===== TASK DATA

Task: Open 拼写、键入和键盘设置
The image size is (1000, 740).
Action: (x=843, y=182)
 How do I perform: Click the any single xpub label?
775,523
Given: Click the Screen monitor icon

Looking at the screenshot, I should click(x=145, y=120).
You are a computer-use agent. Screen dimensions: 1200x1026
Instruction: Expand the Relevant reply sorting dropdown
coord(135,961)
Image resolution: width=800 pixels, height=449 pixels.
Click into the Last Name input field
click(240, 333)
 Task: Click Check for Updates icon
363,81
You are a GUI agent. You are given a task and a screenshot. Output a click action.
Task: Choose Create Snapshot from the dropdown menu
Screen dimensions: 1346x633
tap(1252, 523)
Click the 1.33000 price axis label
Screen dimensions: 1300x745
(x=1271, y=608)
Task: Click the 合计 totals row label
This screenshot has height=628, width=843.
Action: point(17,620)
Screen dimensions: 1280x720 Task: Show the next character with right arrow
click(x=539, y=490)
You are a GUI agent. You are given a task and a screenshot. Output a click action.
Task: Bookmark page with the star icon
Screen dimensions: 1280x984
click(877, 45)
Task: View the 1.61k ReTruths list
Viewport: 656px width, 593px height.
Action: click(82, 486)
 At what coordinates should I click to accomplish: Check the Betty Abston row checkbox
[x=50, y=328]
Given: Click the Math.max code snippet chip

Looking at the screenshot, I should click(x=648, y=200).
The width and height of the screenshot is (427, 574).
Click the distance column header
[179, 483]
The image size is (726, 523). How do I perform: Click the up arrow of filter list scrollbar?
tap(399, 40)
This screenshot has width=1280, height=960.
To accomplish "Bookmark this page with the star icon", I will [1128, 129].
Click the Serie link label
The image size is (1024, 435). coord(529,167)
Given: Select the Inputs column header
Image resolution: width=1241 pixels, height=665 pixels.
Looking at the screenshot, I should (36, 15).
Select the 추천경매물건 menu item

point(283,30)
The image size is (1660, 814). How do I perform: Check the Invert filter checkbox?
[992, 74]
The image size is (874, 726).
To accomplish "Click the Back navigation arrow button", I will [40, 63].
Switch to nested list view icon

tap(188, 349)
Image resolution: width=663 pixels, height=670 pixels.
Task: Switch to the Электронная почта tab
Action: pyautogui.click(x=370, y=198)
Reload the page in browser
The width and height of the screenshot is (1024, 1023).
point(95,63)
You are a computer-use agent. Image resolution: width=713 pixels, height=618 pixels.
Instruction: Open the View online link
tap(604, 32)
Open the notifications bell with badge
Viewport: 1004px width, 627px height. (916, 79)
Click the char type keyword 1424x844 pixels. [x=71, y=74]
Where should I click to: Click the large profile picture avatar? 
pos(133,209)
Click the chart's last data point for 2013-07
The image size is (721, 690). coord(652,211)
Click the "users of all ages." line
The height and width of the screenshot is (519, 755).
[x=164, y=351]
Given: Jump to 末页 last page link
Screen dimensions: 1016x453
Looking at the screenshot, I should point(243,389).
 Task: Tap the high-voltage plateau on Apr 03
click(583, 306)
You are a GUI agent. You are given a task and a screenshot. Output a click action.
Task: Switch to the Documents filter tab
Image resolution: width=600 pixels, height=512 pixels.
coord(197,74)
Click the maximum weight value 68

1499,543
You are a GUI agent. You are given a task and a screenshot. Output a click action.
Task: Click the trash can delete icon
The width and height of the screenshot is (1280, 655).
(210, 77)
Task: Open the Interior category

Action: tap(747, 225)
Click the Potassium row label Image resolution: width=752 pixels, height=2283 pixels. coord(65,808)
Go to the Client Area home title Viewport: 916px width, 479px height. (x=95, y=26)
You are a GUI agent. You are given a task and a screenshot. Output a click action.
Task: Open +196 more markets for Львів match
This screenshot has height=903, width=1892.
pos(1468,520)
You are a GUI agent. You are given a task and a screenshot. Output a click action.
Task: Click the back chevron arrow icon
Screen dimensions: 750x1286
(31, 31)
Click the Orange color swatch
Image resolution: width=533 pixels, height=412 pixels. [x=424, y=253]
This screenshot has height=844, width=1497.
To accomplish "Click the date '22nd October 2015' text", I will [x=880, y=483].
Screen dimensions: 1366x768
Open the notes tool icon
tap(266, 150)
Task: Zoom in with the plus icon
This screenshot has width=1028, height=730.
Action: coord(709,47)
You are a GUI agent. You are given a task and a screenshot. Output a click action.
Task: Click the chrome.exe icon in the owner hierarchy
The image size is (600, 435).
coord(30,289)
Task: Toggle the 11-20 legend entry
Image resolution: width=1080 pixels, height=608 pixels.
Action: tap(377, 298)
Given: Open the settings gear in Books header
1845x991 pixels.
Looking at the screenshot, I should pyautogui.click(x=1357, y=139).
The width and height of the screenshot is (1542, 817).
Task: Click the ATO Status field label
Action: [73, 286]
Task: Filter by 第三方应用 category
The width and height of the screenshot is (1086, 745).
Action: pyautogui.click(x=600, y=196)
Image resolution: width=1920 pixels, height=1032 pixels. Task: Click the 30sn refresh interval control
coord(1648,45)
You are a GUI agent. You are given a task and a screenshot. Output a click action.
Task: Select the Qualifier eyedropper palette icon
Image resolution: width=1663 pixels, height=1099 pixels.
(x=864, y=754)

==========

§ **EXERCISE**: Return, word for word, the lines from the one containing "1845x991 pixels." through the end of the data above, both ends included, and nothing else.

§ **RESULT BELOW**:
1845x991 pixels.
Looking at the screenshot, I should pyautogui.click(x=1357, y=139).
The width and height of the screenshot is (1542, 817).
Task: Click the ATO Status field label
Action: [73, 286]
Task: Filter by 第三方应用 category
The width and height of the screenshot is (1086, 745).
Action: pyautogui.click(x=600, y=196)
Image resolution: width=1920 pixels, height=1032 pixels. Task: Click the 30sn refresh interval control
coord(1648,45)
You are a GUI agent. You are given a task and a screenshot. Output a click action.
Task: Select the Qualifier eyedropper palette icon
Image resolution: width=1663 pixels, height=1099 pixels.
(x=864, y=754)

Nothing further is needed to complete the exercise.